Q1: Can it scrape private accounts or saved posts? No. It only collects content that is publicly accessible. Private accounts and saved/private collections are not supported.
Q2: What inputs are supported (profile, hashtag, location)? You can provide public profile URLs, hashtag feed URLs, or location URLs. The scraper detects the source type and uses the relevant extraction path to return normalized post records.
Q3: Why do like/comment counts sometimes look missing or different? Engagement visibility can vary by post and region, and some posts may hide likes or return partial values.
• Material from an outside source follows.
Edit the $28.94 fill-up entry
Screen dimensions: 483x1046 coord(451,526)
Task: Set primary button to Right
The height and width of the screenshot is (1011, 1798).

The output preserves what is available and flags records where engagement is not visible.
Q4: How do I avoid duplicates across runs?
Enable deduplication using post_id (and optionally source_type + source_url) so re-runs don’t re-add the same post records to your dataset.
Primary Metric: Average collection speed of 800–1,500 posts per hour per worker on public sources, depending on media density and carousel frequency.
Reliability Metric: 95–98% run success rate across mixed inputs (profiles + hashtags + locations) when using safe pacing and retries.
Efficiency Metric: Typical throughput of 10–25 post records per minute with moderate resource usage, with higher throughput on single-profile runs.
Quality Metric: 90–99% field completeness for core fields (post_url, caption_text, media_urls, timestamps), with engagement fields varying based on visibility.